● **What to produce**
Each entry that follows is to be copied exactly, minus any pictures.

-------------------------

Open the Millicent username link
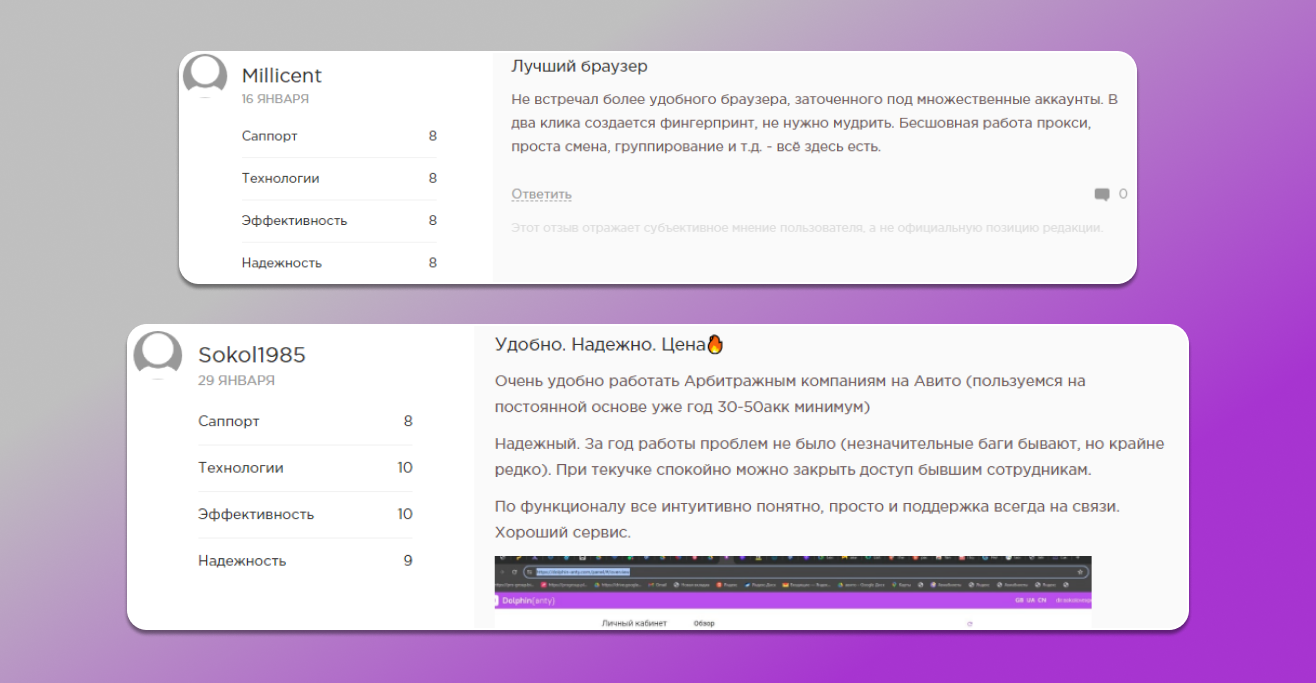The image size is (1316, 683). [281, 76]
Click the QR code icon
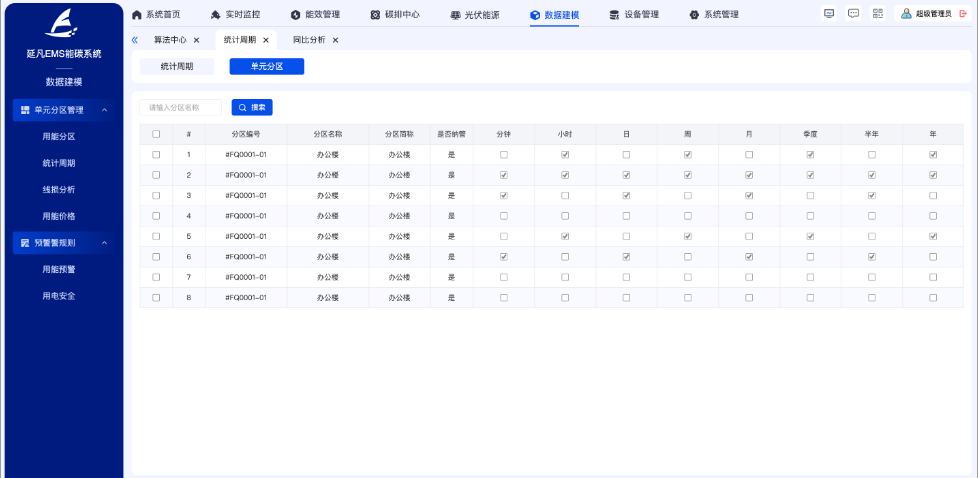Screen dimensions: 978x478 tap(878, 14)
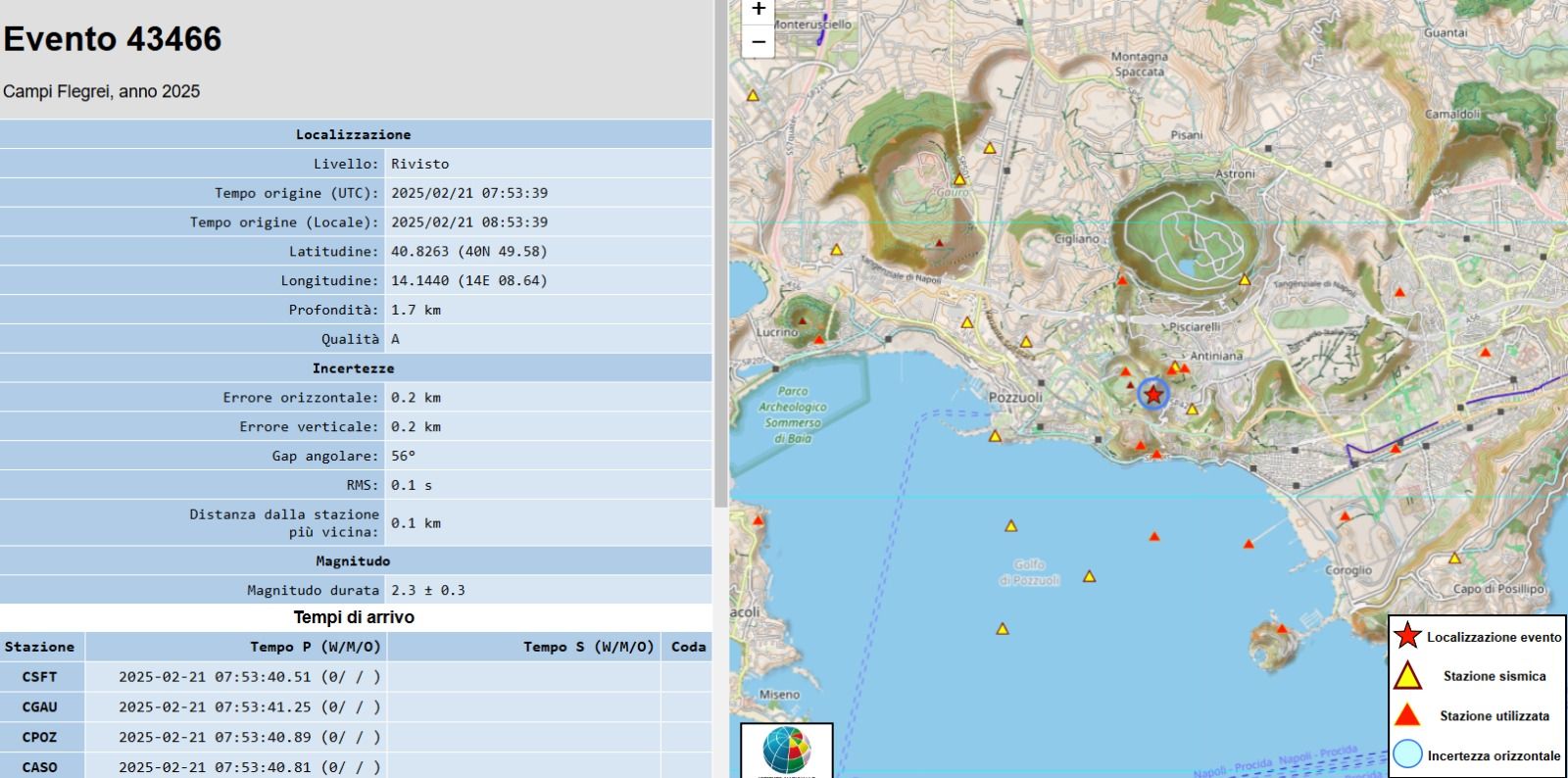The height and width of the screenshot is (778, 1568).
Task: Click the red used-station triangle near Coroglio
Action: (x=1346, y=516)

-------------------------

● **Exercise result**
Open the Millicent username link
The image size is (1316, 683). [281, 76]
Click the QR code icon
Screen dimensions: 978x478 tap(878, 14)
The height and width of the screenshot is (778, 1568).
Task: Click the red used-station triangle near Coroglio
Action: (x=1346, y=516)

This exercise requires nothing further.